(Dataset records Opens)

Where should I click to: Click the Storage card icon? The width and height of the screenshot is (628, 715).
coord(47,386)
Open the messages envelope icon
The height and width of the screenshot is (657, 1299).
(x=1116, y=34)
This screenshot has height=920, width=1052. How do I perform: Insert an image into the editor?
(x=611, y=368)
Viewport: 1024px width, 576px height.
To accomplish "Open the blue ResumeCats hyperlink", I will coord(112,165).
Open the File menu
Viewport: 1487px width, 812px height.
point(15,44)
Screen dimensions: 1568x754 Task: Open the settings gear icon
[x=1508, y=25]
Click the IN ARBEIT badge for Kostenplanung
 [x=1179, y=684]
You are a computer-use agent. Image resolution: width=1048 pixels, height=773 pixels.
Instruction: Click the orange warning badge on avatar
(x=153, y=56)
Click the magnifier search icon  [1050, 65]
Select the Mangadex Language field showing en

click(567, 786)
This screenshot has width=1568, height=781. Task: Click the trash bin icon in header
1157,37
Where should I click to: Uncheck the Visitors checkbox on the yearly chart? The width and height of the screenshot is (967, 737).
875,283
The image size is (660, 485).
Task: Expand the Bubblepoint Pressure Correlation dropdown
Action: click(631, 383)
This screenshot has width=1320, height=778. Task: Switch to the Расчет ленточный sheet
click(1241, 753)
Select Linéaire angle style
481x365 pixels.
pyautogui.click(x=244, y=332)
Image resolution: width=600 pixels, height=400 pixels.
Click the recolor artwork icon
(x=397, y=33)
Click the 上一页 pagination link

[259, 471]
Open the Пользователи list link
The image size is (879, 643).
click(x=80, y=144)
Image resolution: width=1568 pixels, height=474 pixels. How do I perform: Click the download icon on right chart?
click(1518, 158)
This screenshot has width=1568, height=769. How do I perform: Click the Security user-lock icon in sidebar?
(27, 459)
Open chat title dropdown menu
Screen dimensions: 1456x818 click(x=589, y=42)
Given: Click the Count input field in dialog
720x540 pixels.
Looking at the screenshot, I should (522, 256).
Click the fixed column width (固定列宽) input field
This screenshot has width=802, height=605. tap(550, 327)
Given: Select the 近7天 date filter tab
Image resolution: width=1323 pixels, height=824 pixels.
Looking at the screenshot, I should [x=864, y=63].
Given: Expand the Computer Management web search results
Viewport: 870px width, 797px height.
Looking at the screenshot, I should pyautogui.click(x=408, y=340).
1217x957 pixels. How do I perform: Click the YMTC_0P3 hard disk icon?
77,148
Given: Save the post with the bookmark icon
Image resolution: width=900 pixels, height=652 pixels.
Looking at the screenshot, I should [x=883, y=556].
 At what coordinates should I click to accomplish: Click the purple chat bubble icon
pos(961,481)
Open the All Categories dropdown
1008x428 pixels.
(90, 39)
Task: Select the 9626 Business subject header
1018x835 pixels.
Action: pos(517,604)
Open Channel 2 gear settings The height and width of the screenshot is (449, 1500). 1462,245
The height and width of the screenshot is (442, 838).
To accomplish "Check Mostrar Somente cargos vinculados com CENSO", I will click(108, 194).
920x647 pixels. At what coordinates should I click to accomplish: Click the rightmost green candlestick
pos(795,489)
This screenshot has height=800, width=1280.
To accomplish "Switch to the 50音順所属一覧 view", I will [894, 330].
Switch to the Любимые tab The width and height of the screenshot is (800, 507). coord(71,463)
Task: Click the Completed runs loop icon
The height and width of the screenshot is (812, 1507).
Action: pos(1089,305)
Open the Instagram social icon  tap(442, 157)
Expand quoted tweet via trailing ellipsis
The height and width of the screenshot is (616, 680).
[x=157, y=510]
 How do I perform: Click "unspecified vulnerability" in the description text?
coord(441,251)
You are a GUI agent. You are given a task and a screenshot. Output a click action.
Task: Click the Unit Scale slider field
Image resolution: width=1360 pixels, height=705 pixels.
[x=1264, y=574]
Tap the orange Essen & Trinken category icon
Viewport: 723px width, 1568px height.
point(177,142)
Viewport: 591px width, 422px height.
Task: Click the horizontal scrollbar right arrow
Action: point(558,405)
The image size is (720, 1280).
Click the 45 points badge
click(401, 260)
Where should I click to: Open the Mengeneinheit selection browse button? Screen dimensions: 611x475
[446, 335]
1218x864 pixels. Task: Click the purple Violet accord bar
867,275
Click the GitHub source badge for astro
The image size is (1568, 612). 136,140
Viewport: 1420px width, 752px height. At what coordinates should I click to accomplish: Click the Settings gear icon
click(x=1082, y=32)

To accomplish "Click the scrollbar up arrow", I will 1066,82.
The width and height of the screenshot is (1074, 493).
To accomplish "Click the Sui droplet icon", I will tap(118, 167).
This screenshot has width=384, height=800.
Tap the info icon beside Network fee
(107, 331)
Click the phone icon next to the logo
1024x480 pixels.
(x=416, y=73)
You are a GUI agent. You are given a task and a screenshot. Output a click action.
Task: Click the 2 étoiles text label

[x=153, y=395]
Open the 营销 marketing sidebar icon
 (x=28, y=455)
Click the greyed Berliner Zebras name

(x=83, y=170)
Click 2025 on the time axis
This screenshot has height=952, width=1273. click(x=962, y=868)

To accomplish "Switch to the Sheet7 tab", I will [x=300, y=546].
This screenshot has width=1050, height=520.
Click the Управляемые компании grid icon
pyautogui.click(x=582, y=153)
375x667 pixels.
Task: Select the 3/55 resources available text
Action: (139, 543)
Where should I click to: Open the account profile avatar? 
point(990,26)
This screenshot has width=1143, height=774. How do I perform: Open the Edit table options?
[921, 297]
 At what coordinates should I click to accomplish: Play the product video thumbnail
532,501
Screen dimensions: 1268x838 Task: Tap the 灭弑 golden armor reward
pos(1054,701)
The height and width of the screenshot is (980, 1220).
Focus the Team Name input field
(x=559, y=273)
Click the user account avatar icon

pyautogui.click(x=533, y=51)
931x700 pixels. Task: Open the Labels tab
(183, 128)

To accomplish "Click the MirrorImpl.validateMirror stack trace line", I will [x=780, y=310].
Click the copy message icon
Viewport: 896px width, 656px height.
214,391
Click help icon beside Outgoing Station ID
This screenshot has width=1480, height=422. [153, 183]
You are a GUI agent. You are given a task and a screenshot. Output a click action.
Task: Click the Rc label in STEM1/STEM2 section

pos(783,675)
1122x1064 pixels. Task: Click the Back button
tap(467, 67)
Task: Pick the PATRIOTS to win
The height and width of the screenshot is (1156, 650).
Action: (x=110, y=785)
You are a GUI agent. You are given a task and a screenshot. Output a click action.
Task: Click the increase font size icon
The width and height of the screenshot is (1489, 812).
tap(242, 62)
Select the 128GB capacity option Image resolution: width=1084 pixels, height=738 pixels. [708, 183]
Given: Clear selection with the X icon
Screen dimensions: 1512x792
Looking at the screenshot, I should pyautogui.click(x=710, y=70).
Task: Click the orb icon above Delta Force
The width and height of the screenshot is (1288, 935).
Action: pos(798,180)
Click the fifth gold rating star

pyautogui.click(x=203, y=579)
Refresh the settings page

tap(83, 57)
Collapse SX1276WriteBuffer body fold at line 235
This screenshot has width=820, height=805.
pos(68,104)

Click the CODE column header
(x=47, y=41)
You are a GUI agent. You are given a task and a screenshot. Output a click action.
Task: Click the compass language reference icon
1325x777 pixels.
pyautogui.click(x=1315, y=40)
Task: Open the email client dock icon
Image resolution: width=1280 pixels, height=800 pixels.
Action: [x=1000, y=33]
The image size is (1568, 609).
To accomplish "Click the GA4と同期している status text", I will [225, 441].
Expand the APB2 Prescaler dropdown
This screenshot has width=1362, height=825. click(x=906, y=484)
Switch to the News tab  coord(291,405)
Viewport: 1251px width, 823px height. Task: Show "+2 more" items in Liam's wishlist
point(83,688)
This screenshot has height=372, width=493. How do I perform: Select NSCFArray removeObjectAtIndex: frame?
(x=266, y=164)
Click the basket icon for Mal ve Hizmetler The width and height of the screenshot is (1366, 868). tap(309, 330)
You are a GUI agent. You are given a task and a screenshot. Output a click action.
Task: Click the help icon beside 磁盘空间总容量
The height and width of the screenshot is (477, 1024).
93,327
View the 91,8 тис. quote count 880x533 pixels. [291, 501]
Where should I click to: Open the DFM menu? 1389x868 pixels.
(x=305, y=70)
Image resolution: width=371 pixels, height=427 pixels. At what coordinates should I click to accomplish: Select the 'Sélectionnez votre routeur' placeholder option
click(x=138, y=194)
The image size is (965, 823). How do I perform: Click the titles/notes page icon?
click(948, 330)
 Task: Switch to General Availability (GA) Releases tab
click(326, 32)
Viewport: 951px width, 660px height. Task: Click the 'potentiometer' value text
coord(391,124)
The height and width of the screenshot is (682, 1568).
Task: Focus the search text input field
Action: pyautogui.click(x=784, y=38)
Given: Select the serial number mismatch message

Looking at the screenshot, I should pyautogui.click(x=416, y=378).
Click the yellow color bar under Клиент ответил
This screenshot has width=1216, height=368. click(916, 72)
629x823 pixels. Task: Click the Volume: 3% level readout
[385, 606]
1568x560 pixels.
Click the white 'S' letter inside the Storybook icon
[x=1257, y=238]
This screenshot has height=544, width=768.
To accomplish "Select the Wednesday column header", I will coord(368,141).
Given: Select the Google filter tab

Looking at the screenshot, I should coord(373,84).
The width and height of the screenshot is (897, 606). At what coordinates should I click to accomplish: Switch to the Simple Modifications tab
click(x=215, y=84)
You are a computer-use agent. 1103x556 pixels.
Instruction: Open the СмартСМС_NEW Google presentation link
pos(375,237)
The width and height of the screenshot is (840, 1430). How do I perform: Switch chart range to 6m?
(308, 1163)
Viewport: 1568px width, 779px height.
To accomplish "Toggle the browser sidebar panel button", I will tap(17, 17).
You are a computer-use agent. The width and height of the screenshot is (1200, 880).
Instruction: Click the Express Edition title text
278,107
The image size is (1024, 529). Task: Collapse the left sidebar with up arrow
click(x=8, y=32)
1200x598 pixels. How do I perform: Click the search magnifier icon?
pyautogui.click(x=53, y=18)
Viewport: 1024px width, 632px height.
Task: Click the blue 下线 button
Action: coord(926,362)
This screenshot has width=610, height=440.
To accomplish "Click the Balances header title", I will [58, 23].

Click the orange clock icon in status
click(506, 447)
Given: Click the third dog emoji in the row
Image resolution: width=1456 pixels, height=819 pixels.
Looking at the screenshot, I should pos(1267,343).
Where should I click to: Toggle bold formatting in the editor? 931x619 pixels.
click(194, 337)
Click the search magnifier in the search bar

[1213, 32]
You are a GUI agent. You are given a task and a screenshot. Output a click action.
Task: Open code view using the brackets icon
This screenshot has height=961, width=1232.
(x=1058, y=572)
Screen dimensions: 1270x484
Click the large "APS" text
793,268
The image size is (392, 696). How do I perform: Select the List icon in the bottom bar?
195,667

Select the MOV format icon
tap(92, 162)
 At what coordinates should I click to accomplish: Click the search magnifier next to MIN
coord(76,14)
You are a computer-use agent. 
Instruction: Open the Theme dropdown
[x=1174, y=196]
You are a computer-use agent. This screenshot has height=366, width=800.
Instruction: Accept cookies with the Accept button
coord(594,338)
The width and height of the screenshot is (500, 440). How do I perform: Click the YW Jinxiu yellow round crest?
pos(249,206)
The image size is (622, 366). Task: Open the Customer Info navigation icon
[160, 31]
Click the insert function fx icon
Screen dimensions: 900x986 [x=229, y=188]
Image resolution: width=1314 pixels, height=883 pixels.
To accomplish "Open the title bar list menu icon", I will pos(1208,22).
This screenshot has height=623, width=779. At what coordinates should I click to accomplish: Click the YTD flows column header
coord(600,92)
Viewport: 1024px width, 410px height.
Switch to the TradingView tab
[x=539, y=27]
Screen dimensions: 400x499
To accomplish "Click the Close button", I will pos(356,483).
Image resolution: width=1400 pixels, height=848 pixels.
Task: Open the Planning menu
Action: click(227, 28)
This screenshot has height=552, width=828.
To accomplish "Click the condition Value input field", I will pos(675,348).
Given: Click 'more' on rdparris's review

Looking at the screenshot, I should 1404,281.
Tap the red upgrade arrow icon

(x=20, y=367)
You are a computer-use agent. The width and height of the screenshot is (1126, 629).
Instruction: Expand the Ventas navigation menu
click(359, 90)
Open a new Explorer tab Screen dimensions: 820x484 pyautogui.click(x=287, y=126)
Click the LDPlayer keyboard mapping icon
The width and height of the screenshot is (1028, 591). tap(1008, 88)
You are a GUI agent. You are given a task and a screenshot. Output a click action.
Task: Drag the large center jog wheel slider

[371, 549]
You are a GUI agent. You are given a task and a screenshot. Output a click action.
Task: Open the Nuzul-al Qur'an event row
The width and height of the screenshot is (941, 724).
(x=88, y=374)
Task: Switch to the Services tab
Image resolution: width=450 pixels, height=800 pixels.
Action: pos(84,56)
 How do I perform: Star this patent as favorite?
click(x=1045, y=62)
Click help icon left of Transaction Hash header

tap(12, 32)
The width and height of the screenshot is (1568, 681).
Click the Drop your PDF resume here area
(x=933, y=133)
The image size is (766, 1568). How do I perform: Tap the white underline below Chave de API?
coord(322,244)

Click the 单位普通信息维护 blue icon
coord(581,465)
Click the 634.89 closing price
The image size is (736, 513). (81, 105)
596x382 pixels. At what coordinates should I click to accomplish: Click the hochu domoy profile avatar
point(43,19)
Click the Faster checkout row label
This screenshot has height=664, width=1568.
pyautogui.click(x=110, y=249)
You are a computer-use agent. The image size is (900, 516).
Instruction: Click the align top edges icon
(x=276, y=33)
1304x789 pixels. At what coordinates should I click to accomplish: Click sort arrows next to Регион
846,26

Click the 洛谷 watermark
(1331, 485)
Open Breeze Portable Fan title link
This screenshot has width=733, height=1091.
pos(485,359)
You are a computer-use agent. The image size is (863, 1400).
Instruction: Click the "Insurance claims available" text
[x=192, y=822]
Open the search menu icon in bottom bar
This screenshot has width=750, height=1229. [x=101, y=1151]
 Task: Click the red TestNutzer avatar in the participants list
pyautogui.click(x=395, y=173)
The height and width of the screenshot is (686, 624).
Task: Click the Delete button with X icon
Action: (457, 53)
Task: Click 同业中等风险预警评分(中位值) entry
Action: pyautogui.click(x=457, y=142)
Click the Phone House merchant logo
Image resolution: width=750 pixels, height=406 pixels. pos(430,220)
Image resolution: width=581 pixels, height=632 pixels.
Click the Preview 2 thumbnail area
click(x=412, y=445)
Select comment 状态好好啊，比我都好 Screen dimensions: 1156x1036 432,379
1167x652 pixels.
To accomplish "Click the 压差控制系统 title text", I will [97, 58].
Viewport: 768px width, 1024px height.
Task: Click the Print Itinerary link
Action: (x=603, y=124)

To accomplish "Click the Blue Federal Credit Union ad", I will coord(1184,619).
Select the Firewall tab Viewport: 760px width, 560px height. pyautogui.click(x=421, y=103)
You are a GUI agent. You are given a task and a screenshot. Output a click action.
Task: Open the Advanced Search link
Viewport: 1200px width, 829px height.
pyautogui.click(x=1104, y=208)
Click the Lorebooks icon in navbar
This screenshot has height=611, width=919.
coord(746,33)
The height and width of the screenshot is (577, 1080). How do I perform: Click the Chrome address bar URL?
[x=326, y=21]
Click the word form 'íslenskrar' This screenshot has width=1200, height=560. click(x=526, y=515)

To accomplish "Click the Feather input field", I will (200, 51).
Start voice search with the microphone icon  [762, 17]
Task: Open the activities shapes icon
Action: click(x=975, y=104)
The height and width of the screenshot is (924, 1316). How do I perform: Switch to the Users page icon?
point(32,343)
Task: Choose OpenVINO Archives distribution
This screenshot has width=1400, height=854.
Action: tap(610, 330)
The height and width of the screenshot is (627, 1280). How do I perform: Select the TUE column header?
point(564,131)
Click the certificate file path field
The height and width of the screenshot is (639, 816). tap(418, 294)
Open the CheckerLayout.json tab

(Dataset records Closes)

Work to be completed:
In the listing above, locate the line with "Task: Click the Unit Scale slider field" and the line with "The width and height of the screenshot is (1074, 493).", then extract exactly those lines and every line between them, and nothing more.

Exercise response:
Task: Click the Unit Scale slider field
Image resolution: width=1360 pixels, height=705 pixels.
[x=1264, y=574]
Tap the orange Essen & Trinken category icon
Viewport: 723px width, 1568px height.
point(177,142)
Viewport: 591px width, 422px height.
Task: Click the horizontal scrollbar right arrow
Action: point(558,405)
The image size is (720, 1280).
Click the 45 points badge
click(401, 260)
Where should I click to: Open the Mengeneinheit selection browse button? Screen dimensions: 611x475
[446, 335]
1218x864 pixels. Task: Click the purple Violet accord bar
867,275
Click the GitHub source badge for astro
The image size is (1568, 612). 136,140
Viewport: 1420px width, 752px height. At what coordinates should I click to accomplish: Click the Settings gear icon
click(x=1082, y=32)

To accomplish "Click the scrollbar up arrow", I will 1066,82.
The width and height of the screenshot is (1074, 493).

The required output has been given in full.